Interior lighting: floor up or ceiling down?
I have taught Lighting at many different colleges all over the UK, mostly at degree level, on courses studying interior architecture, interior design and 3-D design. During that time I have honed eight simple rules that I ask students to follow in order to create a design-led lighting environment for their projects.
Daylight – More windows or fewer?
Consider how the space will look in natural light at different times of the day and year, whether there will be a need to control the daylight with blinds or other mechanisms, and how the varying brightness and colours of daylight will affect the space.
What is the theme, the look and feel you are aiming for? How can light be used to enhance that? Which lighting/architectural technique or which colour of light is most appropriate?
Start the plan with light in the right place so that the space can function effectively – this could be as simple as allowing for task lighting for a desk or as complicated as designing an entire artist’s studio with variable light according to the latitude and longitude of their galleries – then build up layers from there to create a more complete space.
Use more than one technique so that a lit picture can emerge that can be changed at different times of the day to make the space feel different according to personal preference or practical needs
Balance brightness; control glare
For much of the time the natural world looks right even though there are many different levels of brightness. For this technique to work with artificial light it is essential ensure that the brightness does not cause glare. This is effectively worked through using a 3D model and lighting design software such as AGI32.
Overlay the ceiling and floor plans
It seems obvious, but it is easy to get carried away with a ceiling design theme without considering how it relates to the floor plan beneath. So overlay the two or build it in 3D.
Detail, detail, detail
If the estate agent’s mantra is location, location, location, then the interior lighting designer’s should be to ensure that the details work.
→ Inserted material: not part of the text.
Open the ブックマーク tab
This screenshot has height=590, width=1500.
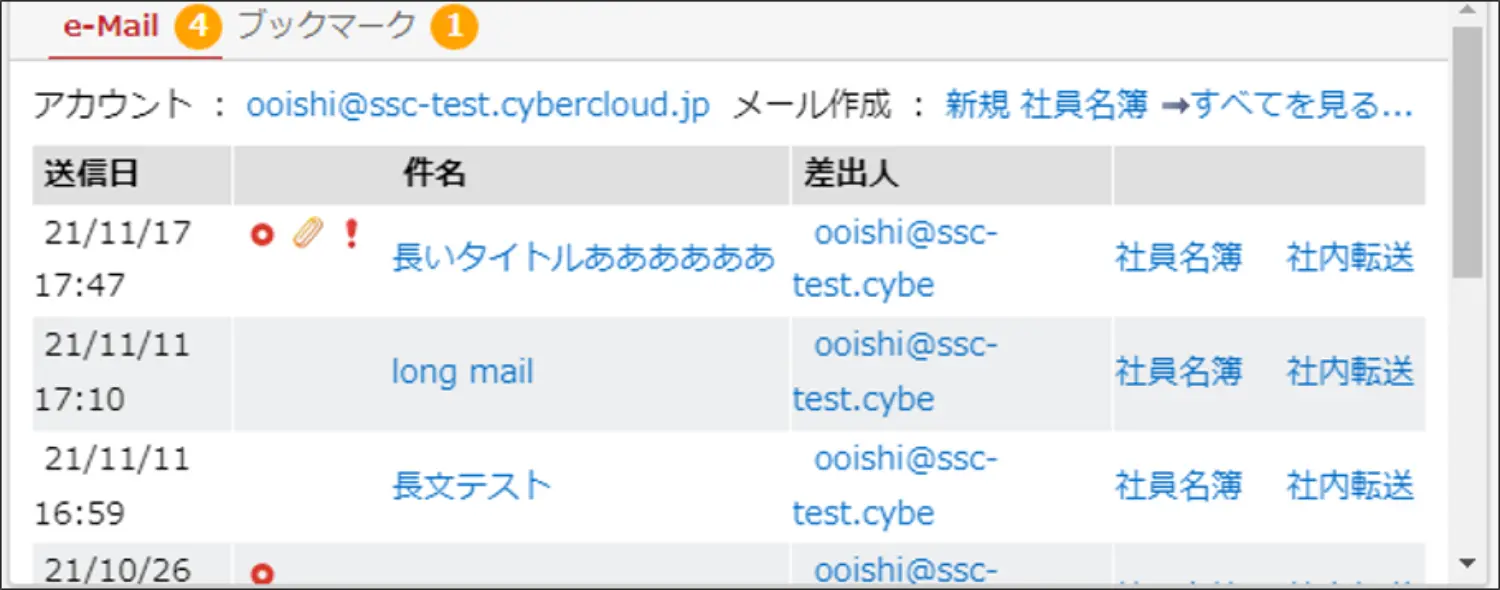326,27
Check the size of the product, how it is fixed, how it can be integrated with the structure, and how it can be maintained – whether it is a set of illuminated shelves or a backlit ceiling – all require impeccable detailing.
Natural light varies enormously from time of day to time of year – to make us human beings feel more comfortable, artificial light should be able to vary too. Controls – whether linked to a group of switches or dimmers or a state of the art remote control device – are an essential tool in achieving this.
Light is an inexpensive finish
In comparison to other finishes, altering the lighting effects are usually the most cost-effective way to make a space feel different. So do not overlight. Have an eye on the final lit ‘picture’.